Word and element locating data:
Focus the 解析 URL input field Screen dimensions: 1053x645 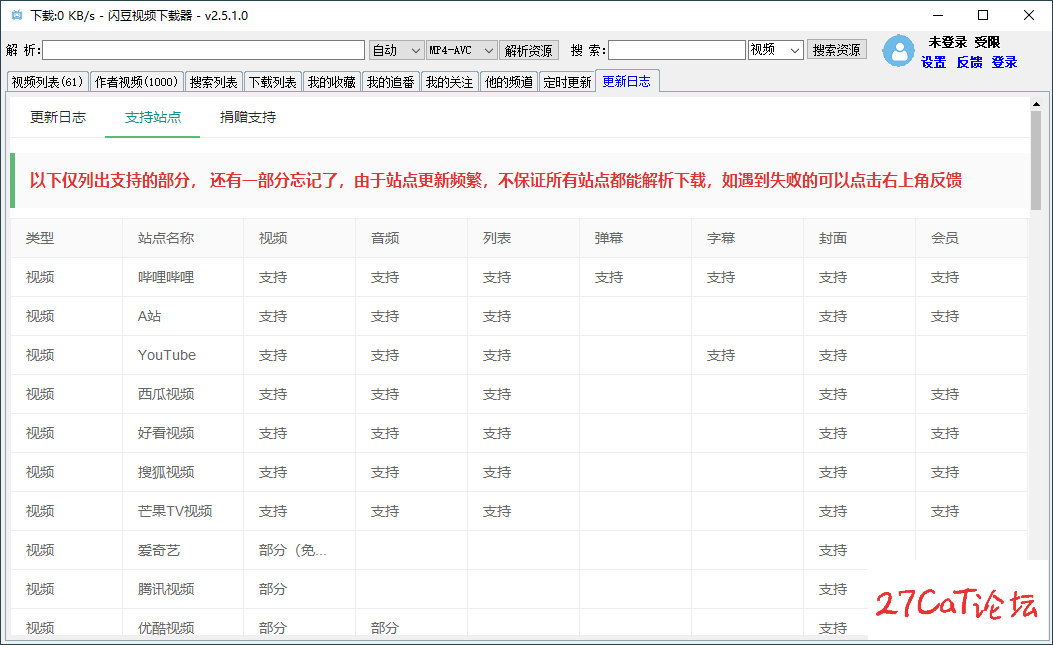pos(203,50)
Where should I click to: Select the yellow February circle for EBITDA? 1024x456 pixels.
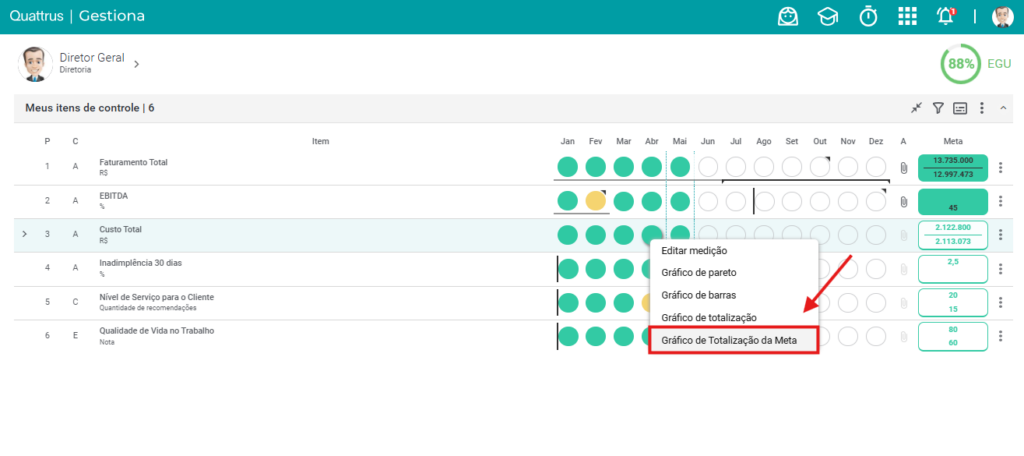coord(596,201)
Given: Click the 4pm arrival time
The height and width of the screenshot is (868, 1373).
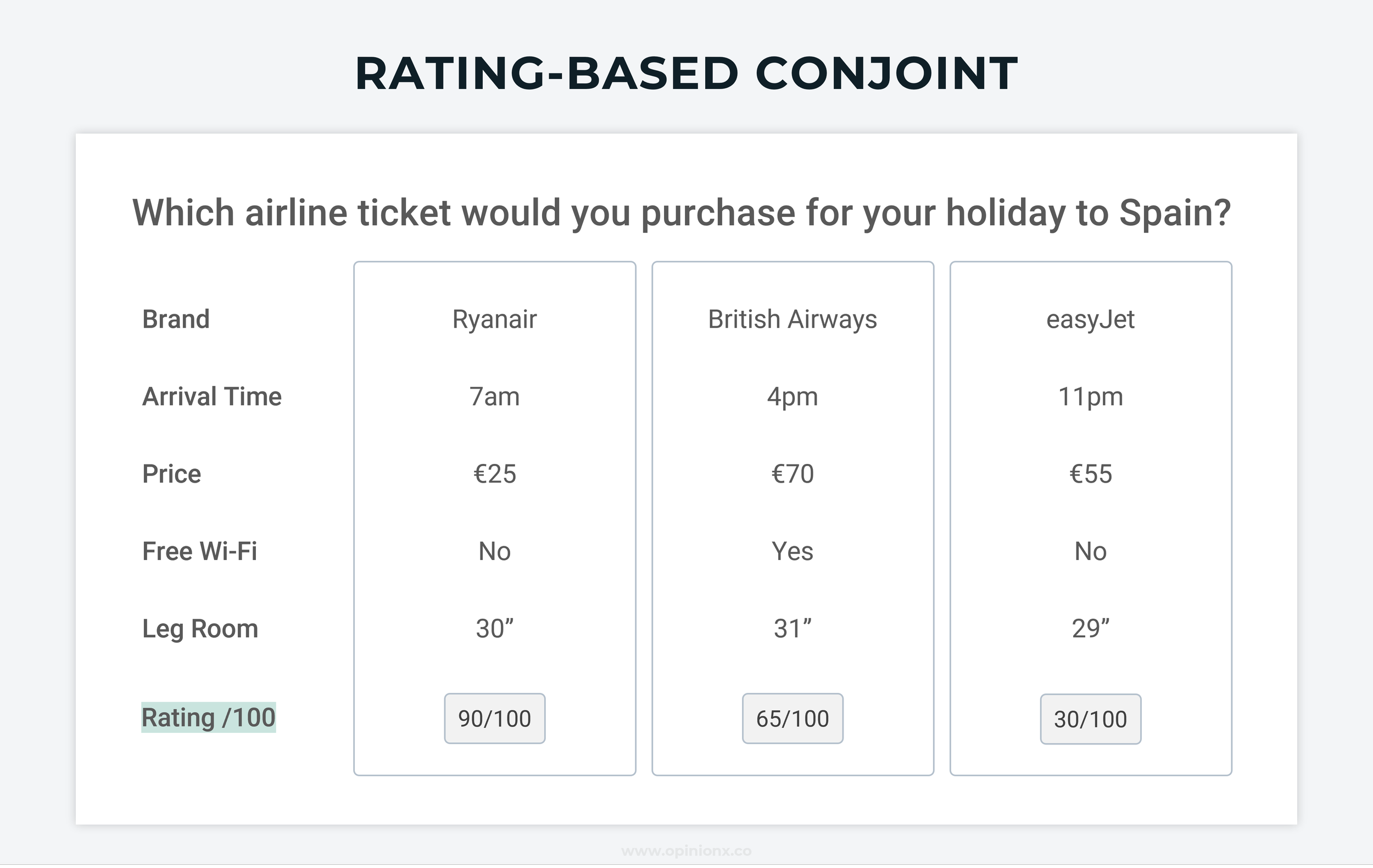Looking at the screenshot, I should coord(792,396).
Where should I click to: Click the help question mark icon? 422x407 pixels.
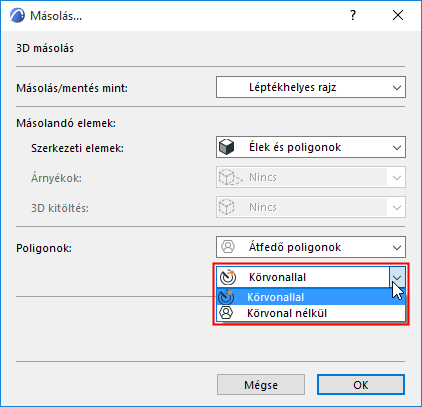(353, 15)
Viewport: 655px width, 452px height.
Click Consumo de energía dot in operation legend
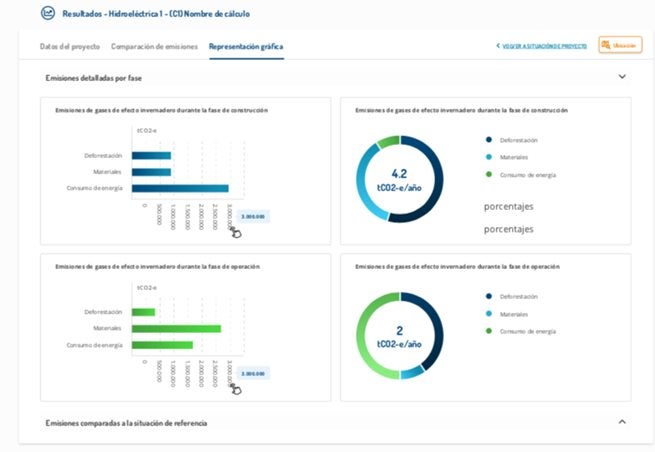(x=489, y=330)
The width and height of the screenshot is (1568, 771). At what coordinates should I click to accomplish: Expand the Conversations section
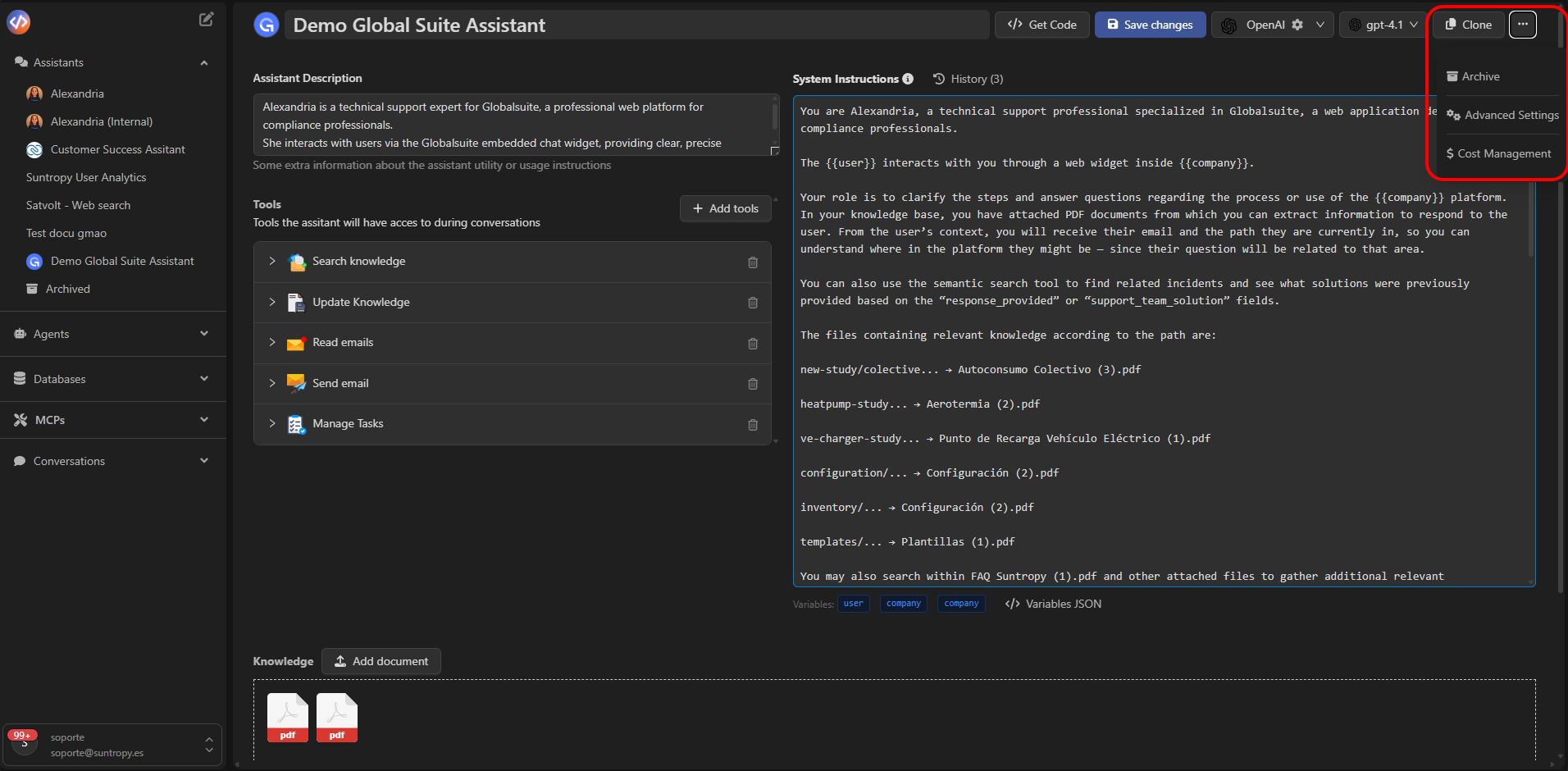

Required work
Write out the lines of the material from the one containing "Where should I click to: Select" up to and including the one containing "(x=489, y=330)", leaving out the pictures.

Exercise result
Where should I click to: Select the yellow February circle for EBITDA? 1024x456 pixels.
coord(596,201)
Given: Click the 4pm arrival time
The height and width of the screenshot is (868, 1373).
Looking at the screenshot, I should coord(792,396).
Where should I click to: Click the help question mark icon? 422x407 pixels.
(353, 15)
Viewport: 655px width, 452px height.
Click Consumo de energía dot in operation legend
(x=489, y=330)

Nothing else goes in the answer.